Betty nodded. ‘I think it’ll be smashing. Specially in this
weather. Just imagine being out in the fields, hay-making, while all the rest of you are slaving away in offices and shops.’
‘And just imagine it in freezing rain, when all the rest of us are cosy and warm indoors,’ Olive said. ‘Rather you than me!’
‘Well, at least you’ll be away from the bombs,’ Diane observed. ‘I’m getting fed up with these raids. Down the shelter half the time - boring.’
‘Boring! I’m too scared to be bored,’ Olive said. ‘It makes me shudder every time I hear that awful siren, the noise seems to go right down my back. And listening to the planes coming over, and the bombs, ugh, it’s horrible.’
‘Well, let’s forget the war for this afternoon.’ They were almost at the cinema now, and Gladys began to fish in her bag for money. ‘Which seats shall we go in?’
‘Upstairs,’ Betty suggested, but Diane shook her head.
‘I haven’t got enough money. It’s the nine pennies for me.’
They bought their tickets and went in. The lights had not yet been lowered and they stood for a moment by the first few rows of seats, debating which to go into. The audience was small - there would be more at the evening show - and there was plenty of room.
‘Go on, our Di,’ Gladys urged. ‘Make up your mind, they’ll be starting any minute.’
Diane led the way into the fourth row and immediately passed round a bag of toffees. Chewing comfortably, the four girls looked up at the screen and sighed in happy anticipation as the heavy curtains changed colour under the dimming lights and then slowly drew apart.

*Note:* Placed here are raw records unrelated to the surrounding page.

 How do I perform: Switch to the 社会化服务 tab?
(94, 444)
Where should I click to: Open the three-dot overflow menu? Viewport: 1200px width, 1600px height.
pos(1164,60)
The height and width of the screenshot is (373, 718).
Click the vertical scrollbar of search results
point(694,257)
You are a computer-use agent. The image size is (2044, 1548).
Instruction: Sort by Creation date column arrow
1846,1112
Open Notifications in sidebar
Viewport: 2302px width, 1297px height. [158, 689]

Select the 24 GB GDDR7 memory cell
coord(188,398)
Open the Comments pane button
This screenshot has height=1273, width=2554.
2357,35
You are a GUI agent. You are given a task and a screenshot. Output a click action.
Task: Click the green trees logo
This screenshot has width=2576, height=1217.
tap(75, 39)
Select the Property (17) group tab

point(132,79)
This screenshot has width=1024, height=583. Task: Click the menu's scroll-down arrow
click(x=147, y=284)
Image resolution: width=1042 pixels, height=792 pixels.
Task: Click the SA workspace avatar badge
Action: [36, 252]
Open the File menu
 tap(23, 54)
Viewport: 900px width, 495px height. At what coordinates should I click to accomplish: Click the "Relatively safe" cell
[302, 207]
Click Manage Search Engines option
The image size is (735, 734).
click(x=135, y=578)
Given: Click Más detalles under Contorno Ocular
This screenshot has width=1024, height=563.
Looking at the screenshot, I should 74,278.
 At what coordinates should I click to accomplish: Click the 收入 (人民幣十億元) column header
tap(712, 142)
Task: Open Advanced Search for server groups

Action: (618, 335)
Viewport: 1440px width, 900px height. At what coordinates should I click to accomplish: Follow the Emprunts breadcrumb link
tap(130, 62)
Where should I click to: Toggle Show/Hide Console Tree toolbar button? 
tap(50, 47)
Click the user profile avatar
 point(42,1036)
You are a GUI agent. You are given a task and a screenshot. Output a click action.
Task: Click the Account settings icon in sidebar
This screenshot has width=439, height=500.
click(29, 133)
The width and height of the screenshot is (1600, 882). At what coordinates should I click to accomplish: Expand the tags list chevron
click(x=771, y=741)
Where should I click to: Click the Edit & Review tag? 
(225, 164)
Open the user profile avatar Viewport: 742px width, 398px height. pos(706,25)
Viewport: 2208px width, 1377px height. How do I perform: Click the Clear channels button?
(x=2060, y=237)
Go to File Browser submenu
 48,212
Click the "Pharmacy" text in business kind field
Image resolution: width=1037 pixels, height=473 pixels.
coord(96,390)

The advertisements came first, then the News. They watched as a clipped voice described the scenes that were being shown - news of the war, with pictures of soldiers setting up camp, grinning and waving at the camera, smiling and busy women setting up canteens, evacuated children playing in fields. There were also a few shots of soldiers who had come back from Dunkirk in June, looking tired but cheerful. It was extolled as a victorious rescue.
‘Victorious!’ Olive muttered. ‘We were chased off the beaches, that’s what. I wish they wouldn’t show this. I came here to forget about the war for a couple of hours.’
The News was over at last and the big film began. Diane passed her toffees along again and they settled down to enjoy the story. Once or twice Gladys touched her hair, imagining it done the way Dorothy Lamour did hers, and Diane dreamed that she was in Robert Preston’s arms. Olive wondered if Derek might get some leave soon, the 698 had been moved to Wiltshire, to stand by when repairs were needed to the runways at Boscombe Down, and Betty thought about Graham and wondered yet again if she should have let him make love to her that last night. If Mum hadn’t insisted on playing cards all evening, she might easily have done so. But then if she had, she might have been sitting here now worrying about a baby, and that was something she could do without.
There was Bob Shaw too. Olive told her she was wrong to write to another boy when she was going steady with Graham, but she and Bob had known each other all their lives, they’d played in the street together and learned to swim in Langstone Harbour. It didn’t do any harm to write to him, surely, but did it mean she wasn’t really in love with Graham after all?
The film continued. Dorothy Lamour swayed seductively on screen and was adored by every man in the audience. The women sighed over Robert Preston and for a little while the war was, indeed, forgotten.
And then, at just twenty minutes past four, the siren began to sound.
There was a general groan. People began to get up, hesitated, half sat down again. A few scrambled along to the ends of the rows of seats and hurried up the aisle. On screen, Dorothy Lamour and Robert Preston drifted into each other’s arms and the four girls looked at each other.